=== To be done ===
Can you reproduce word for word the lines below, from the line containing "This screenshot has height=614, width=939." through the line containing "pos(416,579)", including both of those lines?

•••••

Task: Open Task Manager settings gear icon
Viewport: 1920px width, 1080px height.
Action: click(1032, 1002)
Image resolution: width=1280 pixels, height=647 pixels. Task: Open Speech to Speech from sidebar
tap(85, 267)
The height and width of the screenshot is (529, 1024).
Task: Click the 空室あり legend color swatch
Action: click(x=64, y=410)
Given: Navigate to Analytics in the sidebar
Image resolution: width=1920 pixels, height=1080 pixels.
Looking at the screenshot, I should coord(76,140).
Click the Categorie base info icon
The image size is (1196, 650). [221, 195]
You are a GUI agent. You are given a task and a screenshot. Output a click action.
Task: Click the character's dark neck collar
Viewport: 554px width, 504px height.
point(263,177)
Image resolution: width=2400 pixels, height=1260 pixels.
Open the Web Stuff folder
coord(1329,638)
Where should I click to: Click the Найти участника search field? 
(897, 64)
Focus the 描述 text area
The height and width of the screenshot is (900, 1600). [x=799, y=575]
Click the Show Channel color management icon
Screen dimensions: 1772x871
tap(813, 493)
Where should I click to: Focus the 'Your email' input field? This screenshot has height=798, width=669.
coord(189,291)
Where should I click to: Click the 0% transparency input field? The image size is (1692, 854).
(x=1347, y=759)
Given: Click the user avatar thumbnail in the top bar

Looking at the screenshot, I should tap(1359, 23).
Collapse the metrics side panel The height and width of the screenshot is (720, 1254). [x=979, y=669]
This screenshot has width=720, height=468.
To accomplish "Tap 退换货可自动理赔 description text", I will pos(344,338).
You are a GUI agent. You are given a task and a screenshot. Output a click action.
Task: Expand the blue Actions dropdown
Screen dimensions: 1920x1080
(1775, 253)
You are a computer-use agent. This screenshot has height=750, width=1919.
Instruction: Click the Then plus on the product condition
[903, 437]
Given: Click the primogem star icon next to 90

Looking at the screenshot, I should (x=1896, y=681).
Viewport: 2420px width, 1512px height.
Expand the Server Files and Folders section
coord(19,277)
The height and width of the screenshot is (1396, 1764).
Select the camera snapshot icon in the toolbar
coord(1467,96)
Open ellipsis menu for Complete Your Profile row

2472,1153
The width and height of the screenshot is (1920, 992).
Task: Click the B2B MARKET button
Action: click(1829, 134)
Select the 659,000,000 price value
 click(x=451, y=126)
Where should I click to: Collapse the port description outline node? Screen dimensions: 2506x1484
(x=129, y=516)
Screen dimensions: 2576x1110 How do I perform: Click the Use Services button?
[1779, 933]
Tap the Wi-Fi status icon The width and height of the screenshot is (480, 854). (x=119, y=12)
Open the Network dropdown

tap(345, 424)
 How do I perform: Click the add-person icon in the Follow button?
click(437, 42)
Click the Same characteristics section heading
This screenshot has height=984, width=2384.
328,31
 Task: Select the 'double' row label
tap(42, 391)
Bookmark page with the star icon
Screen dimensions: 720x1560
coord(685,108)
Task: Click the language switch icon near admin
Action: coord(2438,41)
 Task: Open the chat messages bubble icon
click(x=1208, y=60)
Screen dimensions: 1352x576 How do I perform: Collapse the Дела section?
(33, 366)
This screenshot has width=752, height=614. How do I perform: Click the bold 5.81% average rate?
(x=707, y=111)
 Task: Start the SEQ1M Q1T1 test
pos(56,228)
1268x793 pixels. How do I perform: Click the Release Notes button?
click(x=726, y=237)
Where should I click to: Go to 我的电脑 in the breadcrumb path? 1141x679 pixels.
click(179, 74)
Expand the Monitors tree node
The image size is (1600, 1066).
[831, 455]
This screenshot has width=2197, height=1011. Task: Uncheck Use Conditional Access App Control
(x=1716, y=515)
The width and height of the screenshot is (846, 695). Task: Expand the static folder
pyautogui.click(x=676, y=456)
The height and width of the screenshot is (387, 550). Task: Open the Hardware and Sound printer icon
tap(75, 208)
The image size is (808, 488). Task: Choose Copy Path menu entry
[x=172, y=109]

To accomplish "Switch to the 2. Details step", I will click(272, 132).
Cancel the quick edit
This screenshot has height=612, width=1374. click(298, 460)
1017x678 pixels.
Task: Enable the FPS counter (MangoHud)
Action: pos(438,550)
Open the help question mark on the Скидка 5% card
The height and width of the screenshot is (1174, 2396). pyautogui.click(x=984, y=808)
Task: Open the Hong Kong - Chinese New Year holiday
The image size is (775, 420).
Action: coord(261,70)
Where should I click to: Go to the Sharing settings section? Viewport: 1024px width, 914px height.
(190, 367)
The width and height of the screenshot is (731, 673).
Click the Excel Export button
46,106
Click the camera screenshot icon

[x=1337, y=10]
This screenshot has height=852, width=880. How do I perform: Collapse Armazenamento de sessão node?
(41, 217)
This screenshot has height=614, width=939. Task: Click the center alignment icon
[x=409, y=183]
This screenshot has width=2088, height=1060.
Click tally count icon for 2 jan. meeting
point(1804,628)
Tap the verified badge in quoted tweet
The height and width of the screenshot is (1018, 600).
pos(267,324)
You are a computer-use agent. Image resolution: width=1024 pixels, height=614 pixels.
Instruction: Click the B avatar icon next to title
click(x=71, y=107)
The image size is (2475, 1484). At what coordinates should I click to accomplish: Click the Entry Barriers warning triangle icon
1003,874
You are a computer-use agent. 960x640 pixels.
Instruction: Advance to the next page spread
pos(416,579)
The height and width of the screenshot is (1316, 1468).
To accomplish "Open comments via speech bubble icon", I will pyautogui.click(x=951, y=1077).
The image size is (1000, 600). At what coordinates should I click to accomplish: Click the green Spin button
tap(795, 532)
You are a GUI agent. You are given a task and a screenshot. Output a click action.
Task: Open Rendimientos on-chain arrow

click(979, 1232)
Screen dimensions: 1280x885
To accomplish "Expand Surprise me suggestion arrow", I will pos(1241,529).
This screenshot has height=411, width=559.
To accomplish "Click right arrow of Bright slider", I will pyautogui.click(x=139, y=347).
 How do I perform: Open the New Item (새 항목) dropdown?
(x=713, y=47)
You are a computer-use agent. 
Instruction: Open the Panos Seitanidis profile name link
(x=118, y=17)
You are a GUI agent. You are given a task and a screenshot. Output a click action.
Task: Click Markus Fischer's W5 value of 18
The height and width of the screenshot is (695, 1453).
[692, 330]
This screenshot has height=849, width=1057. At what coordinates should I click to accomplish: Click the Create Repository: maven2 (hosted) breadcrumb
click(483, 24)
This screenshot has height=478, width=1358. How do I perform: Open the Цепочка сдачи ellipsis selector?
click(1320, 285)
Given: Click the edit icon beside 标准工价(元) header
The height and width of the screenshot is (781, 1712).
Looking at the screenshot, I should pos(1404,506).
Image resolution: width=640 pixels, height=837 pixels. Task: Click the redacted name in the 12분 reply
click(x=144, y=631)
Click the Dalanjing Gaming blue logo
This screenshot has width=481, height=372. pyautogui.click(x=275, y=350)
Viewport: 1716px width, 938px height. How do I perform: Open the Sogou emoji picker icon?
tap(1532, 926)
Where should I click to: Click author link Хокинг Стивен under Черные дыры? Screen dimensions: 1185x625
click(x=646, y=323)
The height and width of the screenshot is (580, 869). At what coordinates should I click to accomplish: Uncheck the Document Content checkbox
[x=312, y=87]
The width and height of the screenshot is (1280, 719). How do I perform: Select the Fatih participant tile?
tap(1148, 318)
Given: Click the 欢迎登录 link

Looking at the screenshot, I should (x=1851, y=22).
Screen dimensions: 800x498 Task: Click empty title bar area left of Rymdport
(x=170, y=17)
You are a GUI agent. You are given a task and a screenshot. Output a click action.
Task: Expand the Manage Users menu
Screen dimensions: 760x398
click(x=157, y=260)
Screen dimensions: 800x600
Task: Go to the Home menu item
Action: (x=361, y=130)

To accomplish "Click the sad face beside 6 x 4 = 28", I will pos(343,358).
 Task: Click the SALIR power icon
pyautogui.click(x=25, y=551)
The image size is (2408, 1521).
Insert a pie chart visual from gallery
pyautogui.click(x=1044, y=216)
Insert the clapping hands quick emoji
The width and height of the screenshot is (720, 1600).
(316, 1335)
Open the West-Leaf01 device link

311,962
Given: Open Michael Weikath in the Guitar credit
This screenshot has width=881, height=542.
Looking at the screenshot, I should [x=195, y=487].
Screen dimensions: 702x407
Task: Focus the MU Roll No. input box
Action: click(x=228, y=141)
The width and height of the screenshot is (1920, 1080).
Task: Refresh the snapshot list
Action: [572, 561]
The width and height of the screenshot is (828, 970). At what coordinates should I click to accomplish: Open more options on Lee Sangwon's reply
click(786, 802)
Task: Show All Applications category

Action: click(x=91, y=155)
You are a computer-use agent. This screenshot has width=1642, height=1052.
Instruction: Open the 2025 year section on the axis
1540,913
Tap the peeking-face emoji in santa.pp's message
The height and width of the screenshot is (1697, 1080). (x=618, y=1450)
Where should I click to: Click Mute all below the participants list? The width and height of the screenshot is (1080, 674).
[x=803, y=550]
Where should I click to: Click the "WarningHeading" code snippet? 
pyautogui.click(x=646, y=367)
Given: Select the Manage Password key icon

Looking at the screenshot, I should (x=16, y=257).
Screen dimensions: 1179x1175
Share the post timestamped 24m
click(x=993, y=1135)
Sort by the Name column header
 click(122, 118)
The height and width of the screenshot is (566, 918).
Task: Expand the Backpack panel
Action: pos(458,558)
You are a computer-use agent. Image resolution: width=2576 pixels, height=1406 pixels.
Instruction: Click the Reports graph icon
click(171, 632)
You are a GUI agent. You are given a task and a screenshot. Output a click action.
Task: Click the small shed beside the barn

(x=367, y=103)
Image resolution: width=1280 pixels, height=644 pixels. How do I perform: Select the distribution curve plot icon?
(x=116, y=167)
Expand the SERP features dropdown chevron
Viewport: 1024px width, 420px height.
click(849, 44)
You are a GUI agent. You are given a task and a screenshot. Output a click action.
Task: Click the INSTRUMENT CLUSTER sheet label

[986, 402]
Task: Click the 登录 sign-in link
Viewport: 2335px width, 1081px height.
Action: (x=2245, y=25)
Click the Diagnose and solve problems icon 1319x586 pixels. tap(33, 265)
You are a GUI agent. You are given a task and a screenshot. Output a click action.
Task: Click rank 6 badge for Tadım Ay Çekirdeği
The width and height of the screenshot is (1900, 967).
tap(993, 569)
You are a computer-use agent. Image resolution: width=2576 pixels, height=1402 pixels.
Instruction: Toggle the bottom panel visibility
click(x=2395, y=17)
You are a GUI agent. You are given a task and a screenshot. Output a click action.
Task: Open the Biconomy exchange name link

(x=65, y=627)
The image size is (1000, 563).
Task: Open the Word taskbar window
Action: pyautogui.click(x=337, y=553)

•••••

=== The output ===
This screenshot has height=614, width=939. Task: Click the center alignment icon
[x=409, y=183]
This screenshot has width=2088, height=1060.
Click tally count icon for 2 jan. meeting
point(1804,628)
Tap the verified badge in quoted tweet
The height and width of the screenshot is (1018, 600).
pos(267,324)
You are a computer-use agent. Image resolution: width=1024 pixels, height=614 pixels.
Instruction: Click the B avatar icon next to title
click(x=71, y=107)
The image size is (2475, 1484). At what coordinates should I click to accomplish: Click the Entry Barriers warning triangle icon
1003,874
You are a computer-use agent. 960x640 pixels.
Instruction: Advance to the next page spread
pos(416,579)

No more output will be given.